Return verbatim the line containing "phẩm (89, 1699)" together with all lines that follow it, through the end of the records.

━━━ Working data ━━━

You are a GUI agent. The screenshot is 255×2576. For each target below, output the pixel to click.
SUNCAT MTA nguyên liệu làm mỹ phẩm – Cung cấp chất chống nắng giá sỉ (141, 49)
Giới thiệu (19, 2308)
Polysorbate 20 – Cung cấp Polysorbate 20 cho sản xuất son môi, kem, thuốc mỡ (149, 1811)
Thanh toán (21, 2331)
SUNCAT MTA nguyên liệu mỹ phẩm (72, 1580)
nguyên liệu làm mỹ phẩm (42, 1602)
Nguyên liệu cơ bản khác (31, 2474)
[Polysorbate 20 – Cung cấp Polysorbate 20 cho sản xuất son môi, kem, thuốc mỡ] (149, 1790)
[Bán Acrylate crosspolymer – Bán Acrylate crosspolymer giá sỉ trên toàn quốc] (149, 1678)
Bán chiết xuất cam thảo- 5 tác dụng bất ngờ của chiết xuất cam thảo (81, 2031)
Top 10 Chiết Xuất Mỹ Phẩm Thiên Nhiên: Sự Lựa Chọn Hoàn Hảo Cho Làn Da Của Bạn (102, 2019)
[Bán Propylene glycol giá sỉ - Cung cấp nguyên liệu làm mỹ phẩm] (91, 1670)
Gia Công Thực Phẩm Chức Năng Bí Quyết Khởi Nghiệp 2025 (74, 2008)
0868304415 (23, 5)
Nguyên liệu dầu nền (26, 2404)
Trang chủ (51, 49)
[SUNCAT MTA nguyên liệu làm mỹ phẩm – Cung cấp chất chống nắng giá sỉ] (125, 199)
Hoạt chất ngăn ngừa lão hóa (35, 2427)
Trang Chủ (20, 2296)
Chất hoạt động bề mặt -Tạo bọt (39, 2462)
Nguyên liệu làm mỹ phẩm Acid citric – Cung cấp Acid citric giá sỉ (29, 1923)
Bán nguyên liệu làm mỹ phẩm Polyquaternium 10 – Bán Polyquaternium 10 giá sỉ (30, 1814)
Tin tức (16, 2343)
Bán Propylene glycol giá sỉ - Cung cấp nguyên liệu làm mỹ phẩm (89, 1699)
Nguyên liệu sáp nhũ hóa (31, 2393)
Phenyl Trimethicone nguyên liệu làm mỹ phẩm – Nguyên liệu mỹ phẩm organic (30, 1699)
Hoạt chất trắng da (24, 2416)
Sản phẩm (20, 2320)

━━━

**Task response**
Bán Propylene glycol giá sỉ - Cung cấp nguyên liệu làm mỹ phẩm (89, 1699)
Nguyên liệu sáp nhũ hóa (31, 2393)
Phenyl Trimethicone nguyên liệu làm mỹ phẩm – Nguyên liệu mỹ phẩm organic (30, 1699)
Hoạt chất trắng da (24, 2416)
Sản phẩm (20, 2320)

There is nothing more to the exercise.